Data to process:

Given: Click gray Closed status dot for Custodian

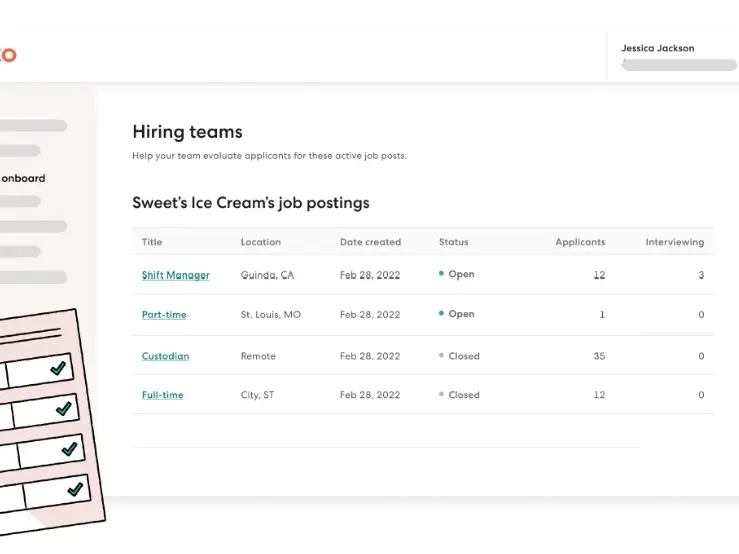Looking at the screenshot, I should coord(441,355).
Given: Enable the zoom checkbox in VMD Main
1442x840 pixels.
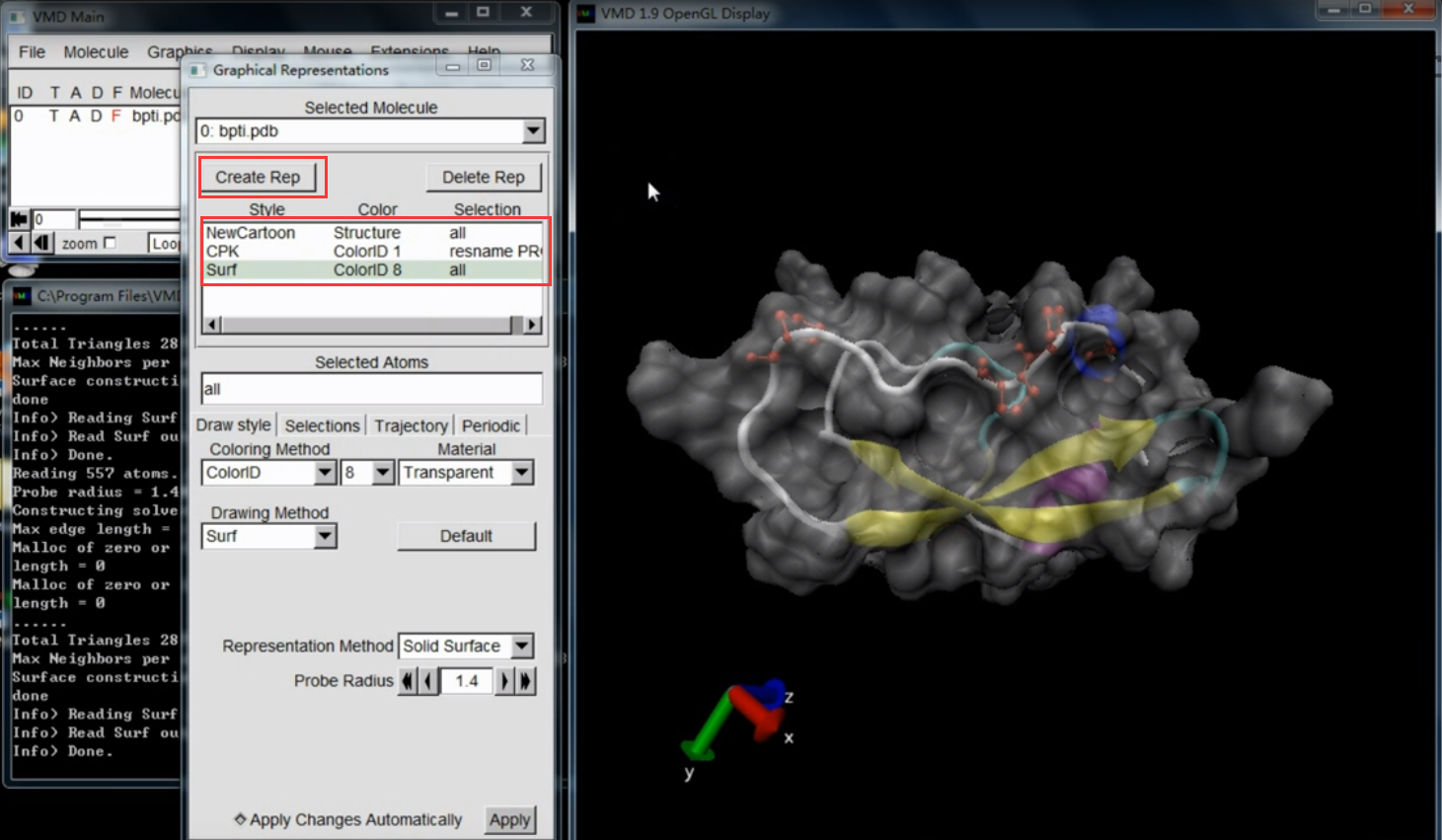Looking at the screenshot, I should tap(110, 243).
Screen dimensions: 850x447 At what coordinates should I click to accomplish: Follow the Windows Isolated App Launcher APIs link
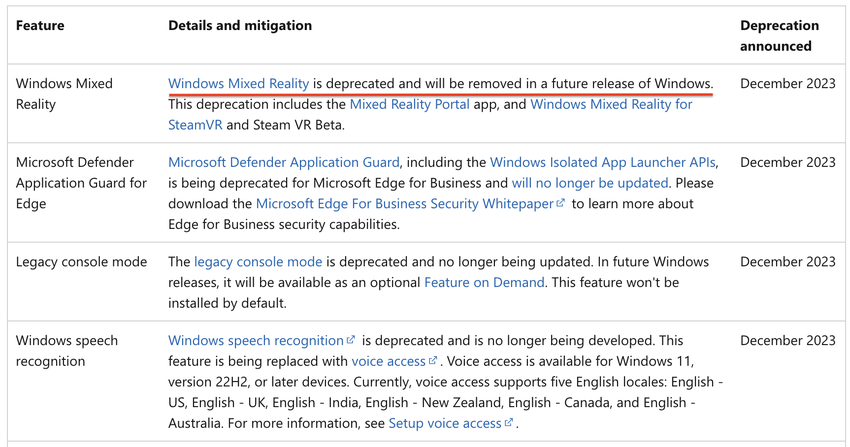tap(603, 162)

Directive:
Please rewrite the lines of all three items above, changing "Given" to "Instruction" and leaving everything else unchanged. Omit the pictures.

Complete output:
Instruction: Click gray Closed status dot for Custodian

Looking at the screenshot, I should coord(441,355).
Instruction: Enable the zoom checkbox in VMD Main
1442x840 pixels.
Looking at the screenshot, I should tap(110, 243).
Screen dimensions: 850x447 At what coordinates should I click to accomplish: Follow the Windows Isolated App Launcher APIs link
tap(603, 162)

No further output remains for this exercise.